De plus, il faut remarquer que la liberté peut être considérée dans les actions de la volonté avant l'accomplissement ou pendant l'accomplissement.


Considérée dans ces actions avant l'accomplissement, elle implique l'indifférence prise au second sens, et non au premier. Et bien que nous puissions dire, quand nous opposons notre propre jugement aux commandements des autres, que nous sommes plus libres de faire les choses pour lesquelles rien ne nous a été prescrit par les autres et dans lesquelles il nous est permis de suivre notre propre jugement que de faire celles qui nous sont interdites, nous ne pouvons pas dire de la même façon, quand nous opposons les uns aux autres nos jugements ou nos connaissances, que nous sommes plus libres de faire les choses qui ne nous semblent ni bonnes ni mauvaises, ou dans lesquelles nous voyons autant de bien que de mal que de faire celles où nous voyons beaucoup plus de bien que de mal. Une plus grande liberté consiste en effet ou bien dans une plus grande facilité de se déterminer, ou bien dans un plus grand usage de cette puissance positive que nous avons de suivre le pire, tout en voyant le meilleur. Si nous prenons le parti où nous voyons le plus de bien, nous nous déterminons plus facilement ; si nous suivons le parti contraire, nous usons davantage de cette puissance positive ; ainsi, nous pouvons toujours agir plus librement dans les choses où nous voyons plus de bien que de mal, que dans les choses appelées par nous indifférentes. En ce sens on peut même dire que les choses qui nous sont commandées par les autres et que sans cela nous ne ferions point de nous-mêmes, nous les faisons moins librement que celles qui ne nous sont pas commandées ; parce que le jugement qu'elles sont difficiles à faire est opposé au jugement qu'il est bon de faire ce qui est commandé, et, ces deux jugements, plus ils nous meuvent également, plus ils mettent en nous d'indifférence prise au premier sens.

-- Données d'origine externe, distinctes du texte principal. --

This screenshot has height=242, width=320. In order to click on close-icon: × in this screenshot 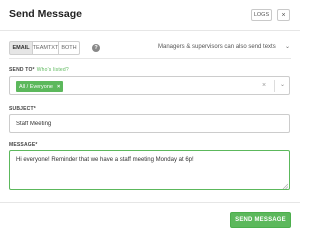, I will do `click(284, 15)`. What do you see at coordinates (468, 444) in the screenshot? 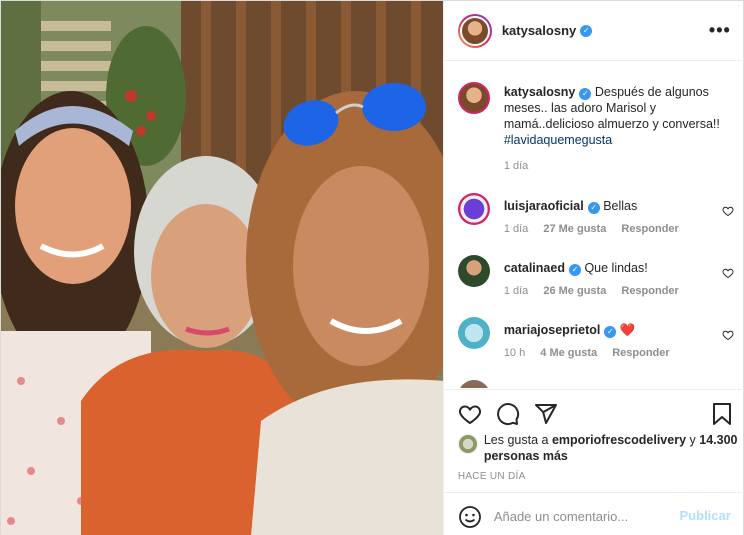
I see `liker-avatar` at bounding box center [468, 444].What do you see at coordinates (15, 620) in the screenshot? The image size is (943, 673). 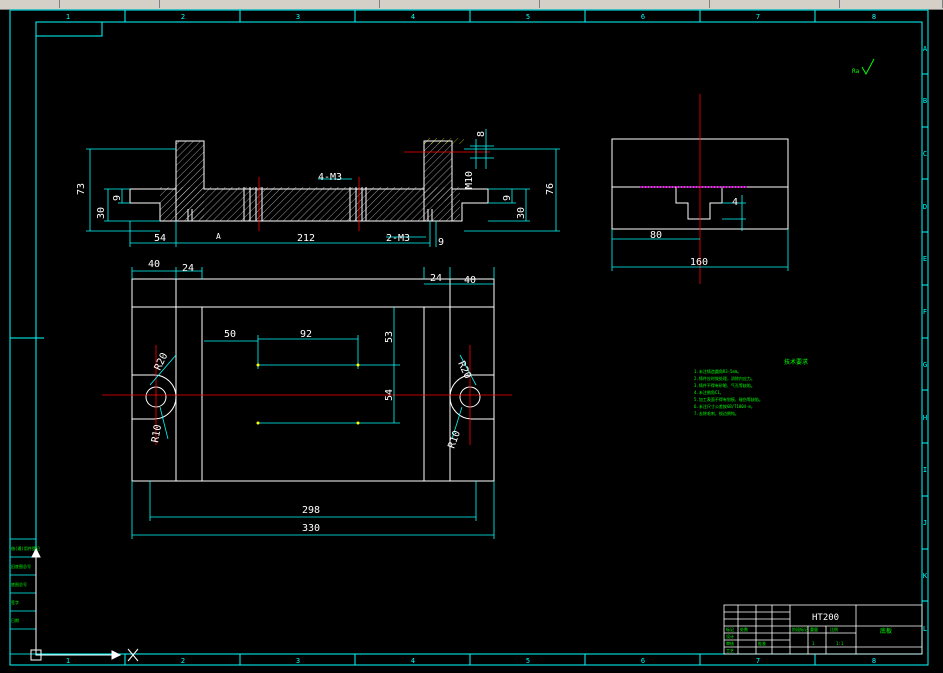 I see `left-panel-item: 日期` at bounding box center [15, 620].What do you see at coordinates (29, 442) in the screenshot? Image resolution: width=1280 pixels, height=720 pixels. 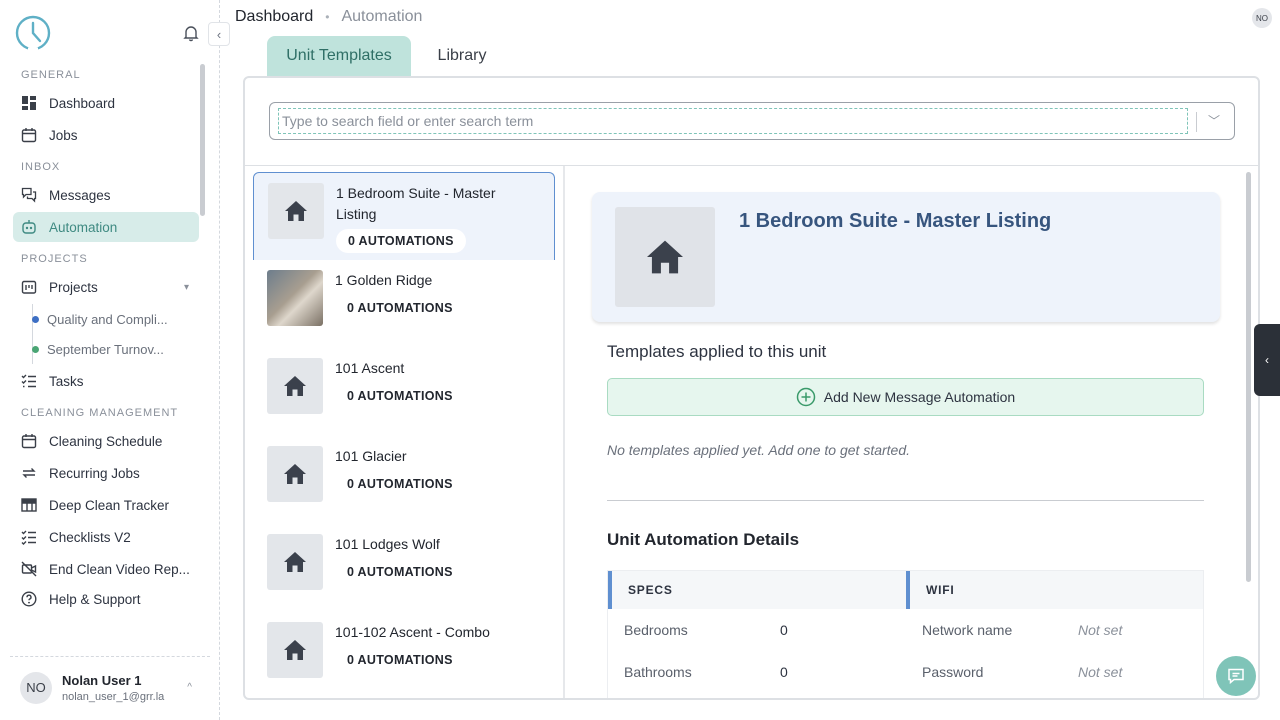 I see `calendar-icon` at bounding box center [29, 442].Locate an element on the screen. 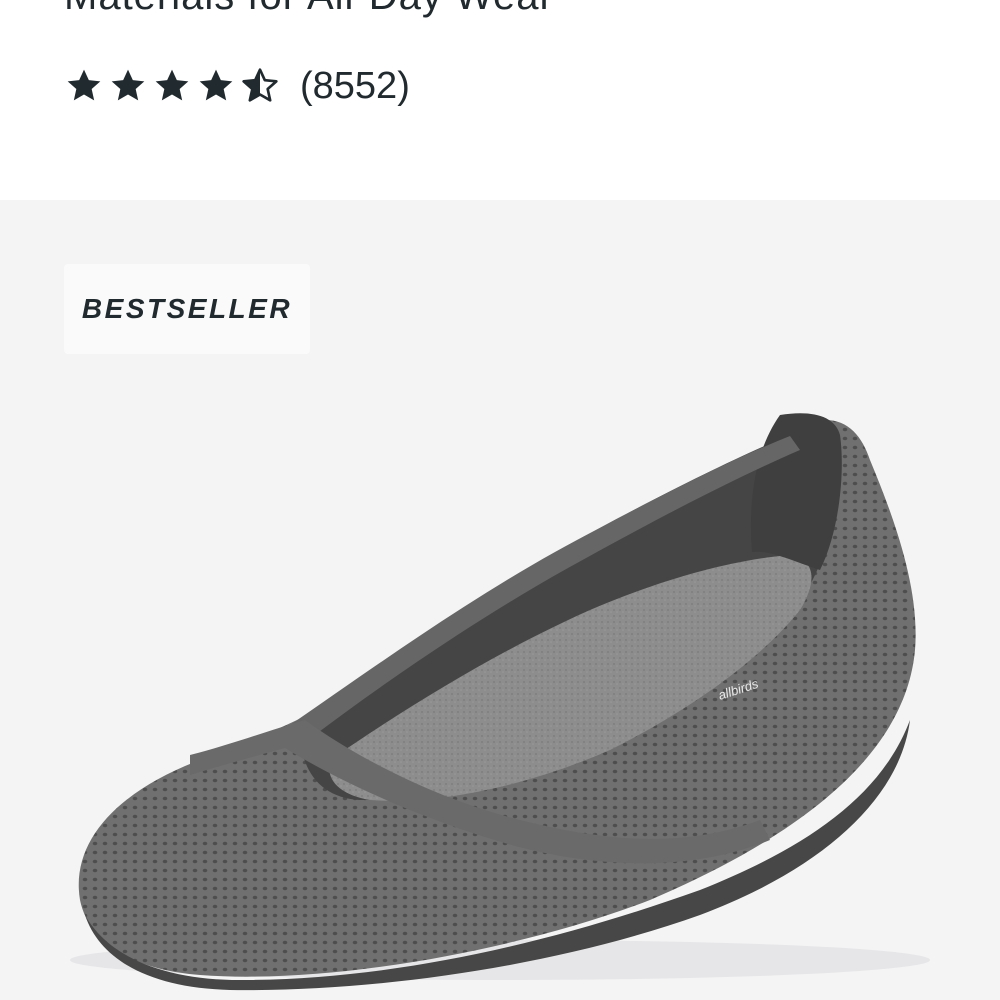 This screenshot has width=1000, height=1000. review-count: (8552) is located at coordinates (355, 86).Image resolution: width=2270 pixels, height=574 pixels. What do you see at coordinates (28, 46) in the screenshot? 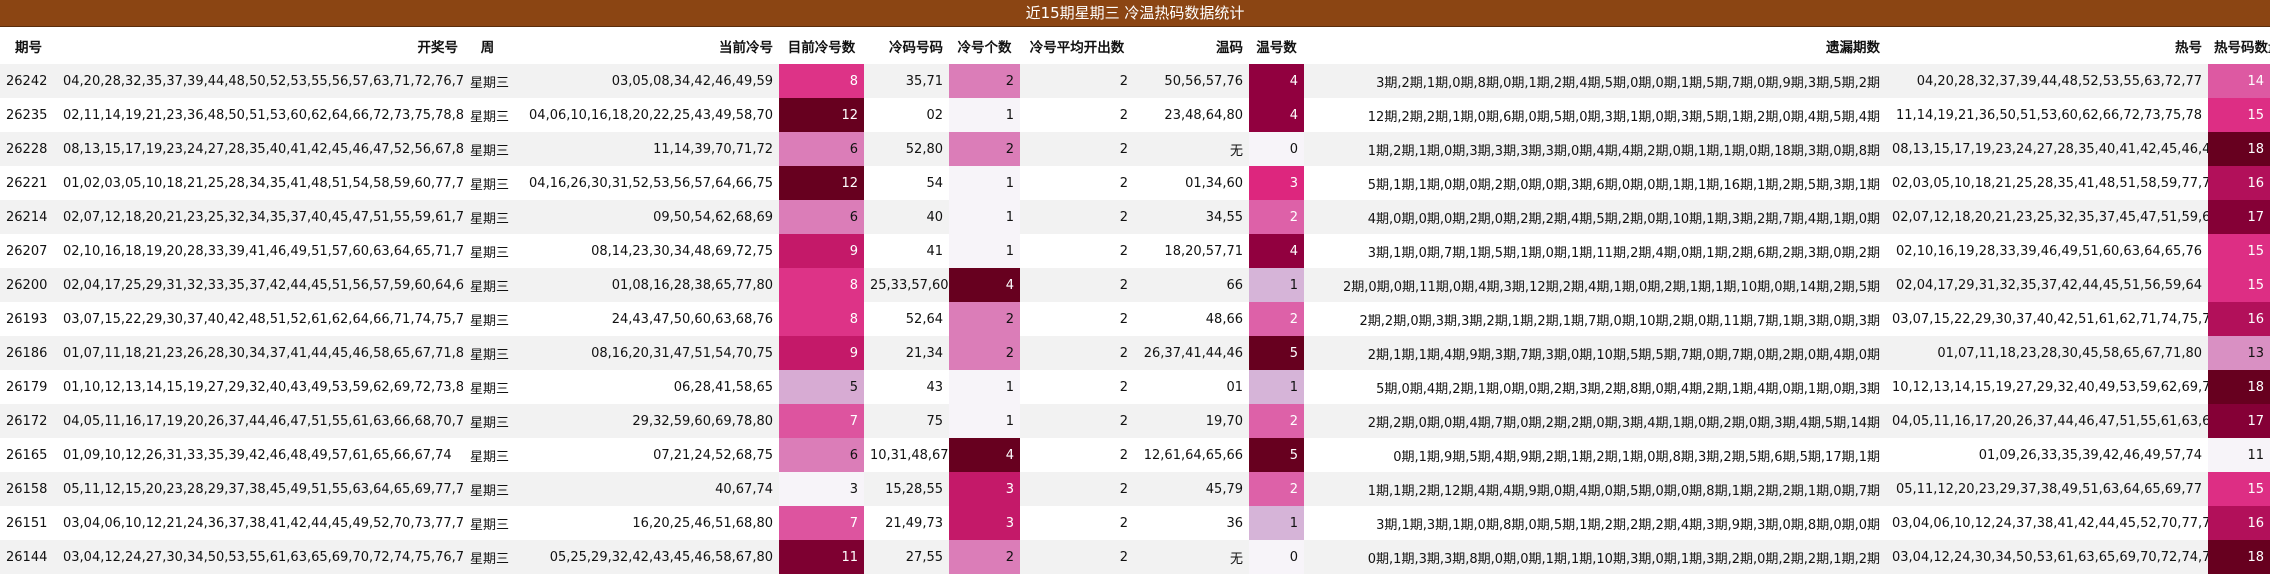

Considérée maintenant dans les actions de la volonté pendant qu'elles s'accomplissent, la liberté n'implique aucune indifférence, qu'on la prenne au premier ou au deuxième sens ; parce que ce qui est fait ne peut pas demeurer non fait, étant donné qu'on le fait. Mais elle consiste dans la seule facilité d'exécution, et alors, libre, spontané et volontaire ne sont qu'une même chose. C'est en ce sens que j'ai écrit que je suis porté d'autant plus librement vers quelque chose que je suis poussé par plus de raisons, car il est certain que notre volonté se meut alors avec plus de facilité et plus d'élan."


- René Descartes, Lettre au P. Mesland du 9 Février 1645 (deuxième lettre datée du 9 février 1645 dans cette édition), in Oeuvres et Lettres, Gallimard, coll. "Bibliothèque de la Pléiade", 1953, p. 1177-1178.